**Exercises to complete**.
1. In the blog post on New Adult fiction, which three people responded to the writer's question during the #askagent conversation?
2. Write out the passage of the blog post on New Adult fiction between "Part of most" and "should follow them.)", inclusive.
3. Carry the blog post on New Adult fiction forward from its final sentence.

**Document section**.
New Adult; or There Be Rough Waters Ahead, Matey!

Something’s been bothering me for some time now. I’ve shoved it aside, stuffed it down, even tried to drown it with reassurances that I’m just being silly, but it just keeps popping back up.

A few weeks ago, I was twiddling my thumbs on Twitter when it came to pass that wise agents from across the land were coming together for an #askagent conversation. These kind and knowledgable folks were holding a sort of impromptu summit, where the eager and groveling masses could come forth to pose questions about all facets of the publishing industry (except no questions involving queries – they were very specific about that).

Pop! Out jumped my worry, the awful little hangnail that had been bugging me.

If a protag. is older than high school age, but part of a coming-of-age/YA-like story, is the story YA or not?

Sneaky me. I knew the answer, sort of.

Part of most people’s working definition is that if the protagonist has graduated high school (or would have if in modern times), the book is destined for the young adult section. Three really nice people, Literaticat, Melanie Golden, and Melissa Manlove all jumped in to basically answer the same way. (By the way, I put their links here because they’re cool and you should follow them.)

I answered that in college (and now, to be honest) I still felt like a young adult, not someone to be lumped in with Jeffrey Eugenides and Jean Auel and the like.

Melanie pointed out that some protagonists start out in high school and then later in the series go to college, which is true. Melissa tried to make the point that “most” college students don’t read much because “they’re poor and busy with other reading.”

**Data segment**.
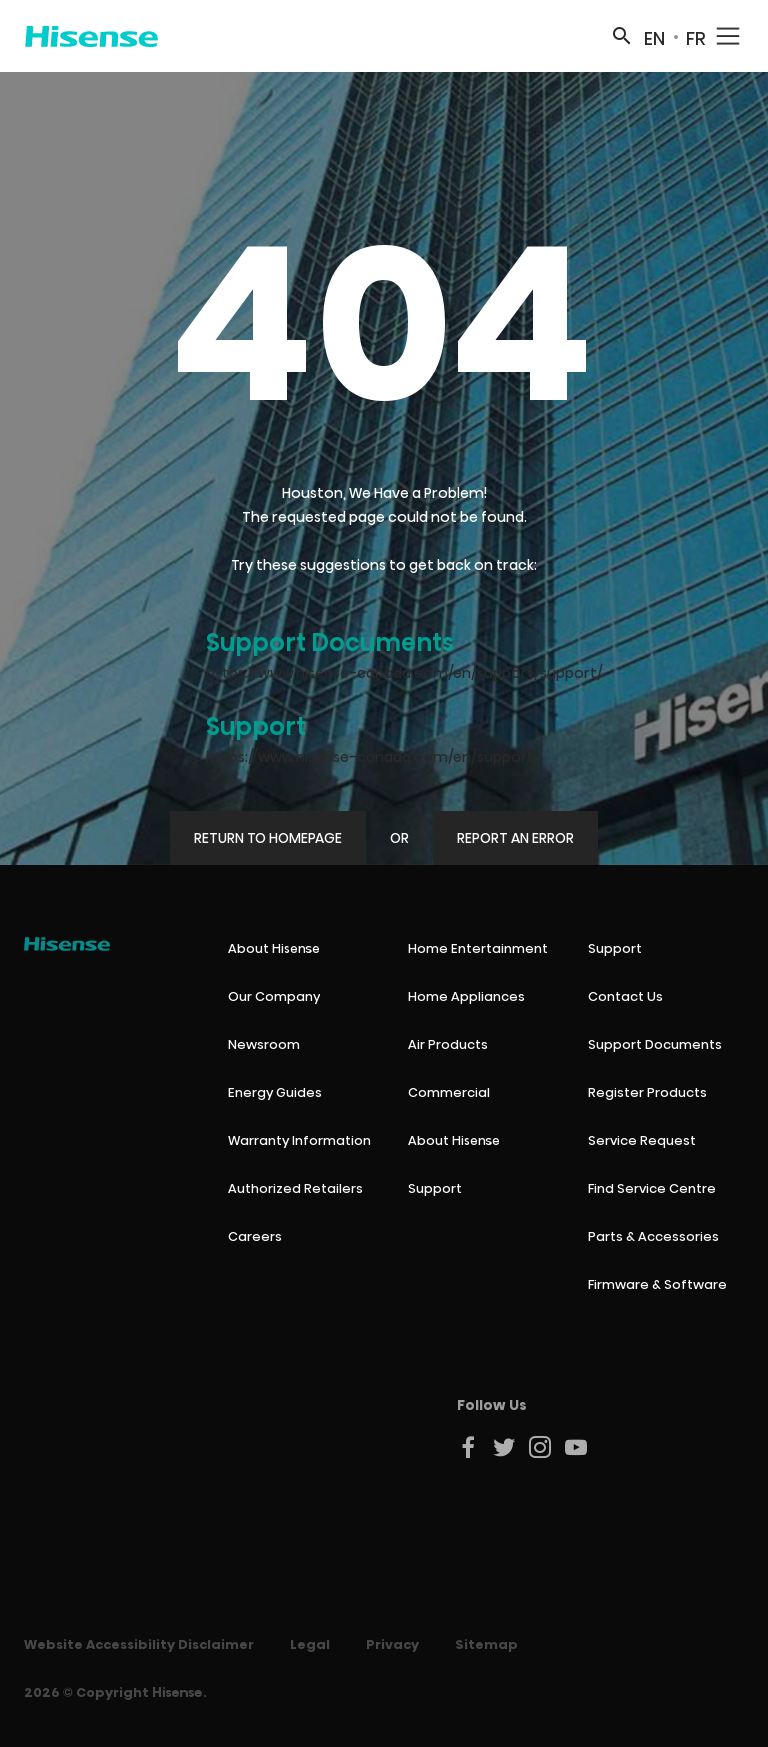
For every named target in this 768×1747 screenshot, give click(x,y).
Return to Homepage (268, 838)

**Responses to the tasks**.
1. Literaticat, Melanie Golden, and Melissa Manlove.

2.
Part of most people’s working definition is that if the protagonist has graduated high school (or would have if in modern times), the book is destined for the young adult section. Three really nice people, Literaticat, Melanie Golden, and Melissa Manlove all jumped in to basically answer the same way. (By the way, I put their links here because they’re cool and you should follow them.)

3.
I beg to differ. Sure, college students are poor and busy. So are some segments of the minority population. So are new moms. So are missionaries and blue-collar workers and all kinds of other people. Does that mean that these people don’t deserve to read? That they don’t deserve books that speak to them? Good grief, I understand that a genre needs to have a viable audience to make money, but I think I just saw college students get tossed under the bus.

More than that, it’s not just about college students. There’s a whole class of readers who are falling between the cracks.

On one side are books about fresh-faced teenagers, usually in the 15-18 age range. They’re still in high school, but dang, they have great adventures. They’re falling in love and going through normal teenager angst and growth as well as saving the world and finding out they have mythical powers.

On the other side are the adults. They’re doing solid, adult-like activities. Sure, they’re spies and assassins and doing other save-the-world type things, but they’ve got other issues going on. They have their own homes, solid careers in offices, and sometimes live-in boyfriends/husbands and even kids.

So where’s my generation’s books? In case no one’s noticed, there’s a recession going on. The economy is craptastic. The job market is improving, but only because it’s been down for a long time. The majority of us aren’t living in the world of Sex & the City. We’re not striking out for grand adventures in “the big city.” Heck, even if we were, most of us don’t plan on getting serious with someone and having kids for years.

We’re not established adults. We’re boomerang kids living at home with our parents or in an apartment with five other people while we scrape by on temp jobs. We don’t want to read about things that seem to relate more to our parents or other graduates who got out while the going was still good. We still want those coming-of-age stories filled with heady emotions and conflicting paths. We want adventure and excitement!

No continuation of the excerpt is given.